*WORK INSTRUCTIONS*:
1 > From the workplace safety passage, list every action it says may follow when a root-cause analysis blames an incident on "human error."
2 > Carry on the passage about workplace safety from the point where it stops.

*PAGE*:
=-=-=
There are many problems with this. One is that incidents happen very rarely at a workplace, so if we're solely focused on incidents, we're giving ourselves very little to learn from.

Instead, why not change your definition to safety to something like:

  • The presence of resilience
  • The presence of successes

Why define safety as something like "the presence of successes," you ask? Because you have successes almost all the time at work, and safety plays a big role in that.

If you define safety as the presence of successes, you then realize that successes are a legitimate topic of study for safety professionals. Then you can analyze your successes, find out what causes them, and help to create more.

Change Your View of Employees

In many workplaces, safety professionals see workers in these ways:

  • The problem
  • The cause of incidents
  • Something to control

Think about that. Does that sound like a reasonable summary of a lot of traditional safety to you? The belief that most incidents are caused by employees? And that employees are therefore the problem? And that therefore the best thing to do with employees is provide them training that tells them exactly what to do and what not do to? And give them procedures that they're supposed to follow to the letter every time? And, if an incident does occur, to perform a root-cause analysis, determine it was caused by "human error," and then either:

  • Assign more training to the worker
  • Discipline the worker
  • Fire the worker
  • Create a new procedure and have everyone follow it exactly from that point on

But there's a different way to think of employees. Instead of thinking of employees as the problem, you can think of them as the solution. Instead of thinking of them as the cause of problems, you can think of them as the cause of successes. And instead of thinking of them as something you need to control, you can think of them as people you can (and need to) learn from and people you must support and enable.

Study Normal Work

If workers are not a problem but the solution, and they're not the cause of problems but the cause of successes, then it makes sense for safety professionals to study the work employees normally do and to learn more about it--and in particular, to learn about why that work so often results in successes.

In the military, they conduct before action reviews (BARs) and after action reviews (AARs) to do just that. Safety professionals conduct these as well, and also conduct similar exercises that go by different names. But the primary idea is to talk with workers before and after a task and learn together from those discussions.

Another way to do this is to conduct learning team events. Learning teams are often associated with incident investigations, but they can be done to learn about and improve processes as well.
=-=-=
*INFORMATION SUPPLIED*:
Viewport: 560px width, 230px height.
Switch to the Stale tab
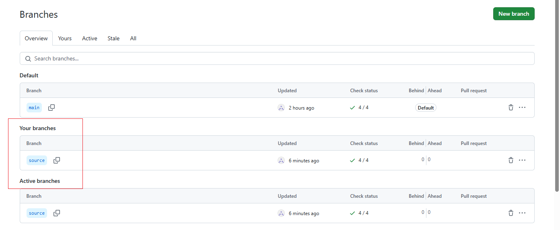coord(113,38)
=-=-=
*OUTPUTS FOR THE TASKS*:
1 >
- Assign more training to the worker
- Discipline the worker
- Fire the worker
- Create a new procedure and have everyone follow it exactly from that point on

2 >
A final thing to keep in mind is that you need to expect, embrace and learn from variability. What does variability mean in this context? Think about those procedures you create: if workers follow them to the letter every time, there's no variability. But the fact is, workers probably depart from the by-the-letter instructions of your procedures frequently. Those departures from your procedures are what we mean by variability. And the follow-up fact is that those variations or departures almost always lead to successes at work (though also do sometimes contribute to failures). So you should discuss variability with workers, recognize when it's creating successes (and try to amplify that) and also raise alerts when it may cause a drift that leads to incidents.

For more on this, check out our article on Performing Pre-Task Pre-Mortems (similar to a Before Action Review).

Create a Just Safety Culture

What is a "just safety culture?" Here's how Sidney Dekker defines it:

A just culture is a culture of trust, learning, and accountability. In the wake of an incident, a restorative culture asks: "Who are hurt, what do they need, and whose obligation is to meet that need?" It doesn't dwell on questions of rules and consequences."

Sidney Dekker

One way to create a just safety culture is to encourage reporting of safety observations, near misses, and incidents, and to not punish workers for reporting these. This reporting will create a just safety culture but also contribute to organizational learning.

Another way is to openly discuss variability with employees, as discussed above, and to not punish variability.

And yet another way to do this is to perform learning team events after an incident. Again, the focus of a learning team is on learning together and not on discipline.

Leave Behind Your Focus on Compliance

Many safety professionals begin and end their day focused on compliance.

Remember that the safety regulations from OSHA and MSHA were never written with the expectation that they defined safety excellence. They were always created as the floor for safety.

While it's important to comply with regulations, if this is the end-all and be-all of your safety efforts, you're not as safe as you can be and you're not learning as much as might be if you broadened your focus in the ways we're listing in this article.

Adopt Risk Management for Safety

So if you're going to move beyond a laser focus on compliance, what should you move towards?

Risk, and risk management, and a risk-based for your occupational safety and health efforts.

Where to start? With the ANSI Z690 series of standards on risk management.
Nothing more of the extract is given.